Rep. Marian McLawhorn of Grifton said getting funding approved was not easy, especially after the university received money to build its new dental school. But ECU worked hard to convince legislators of the need and the benefit.
“This facility will benefit all of eastern North Carolina,” McLawhorn said. “And the doctors training here go all throughout the state and nation. It might be physically situated here in Greenville, but the impact is felt throughout the state.”
The Family Medicine Center is a critical component of the medical school’s mission to address the shortage of primary care doctors throughout North Carolina.
“If we are to continue to encourage, recruit and retain the best medical school students to family medicine careers, they must have access to a first-class facility,” said Dr. Kenneth Steinweg, interim chairman of the Department of Family Medicine. “The center also will increase access to cost-effective care for some of our region’s neediest citizens.”

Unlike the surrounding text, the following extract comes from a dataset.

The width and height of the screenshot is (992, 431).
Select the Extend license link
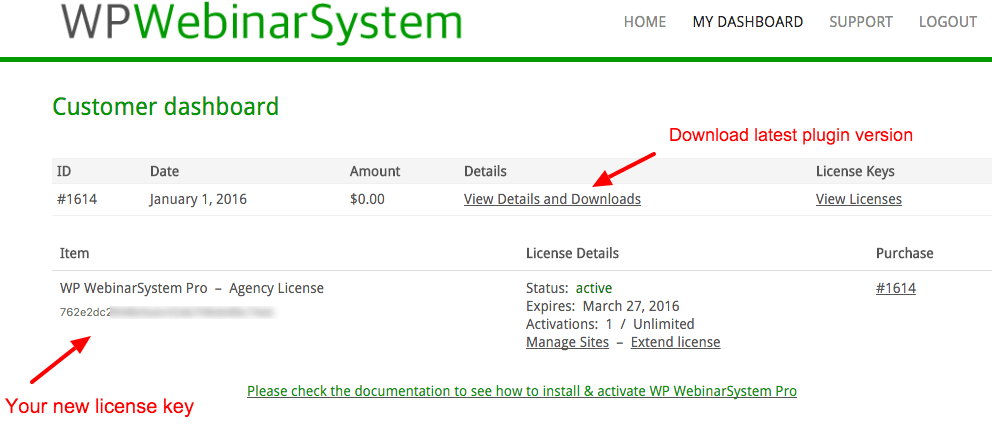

The current Family Medicine Center opened in the 1970s. It is approximately 29,400 square feet and has 32 exam rooms. Health care professionals see approximately 46,000 patients there each year. When Pitt County Memorial Hospital began building its new cardiovascular bed tower, that project took away the Family Medicine Center parking lot. Since then, patients have had to be either dropped off or park in a remote lot and ride a shuttle to their appointments.
The new center is projected to have 117,000 square feet, and officials expect patient visits to climb by 8 percent when it opens.
The new Family Medicine Center will serve 29 counties in eastern North Carolina, where residents have some of the worst health indicators in the nation.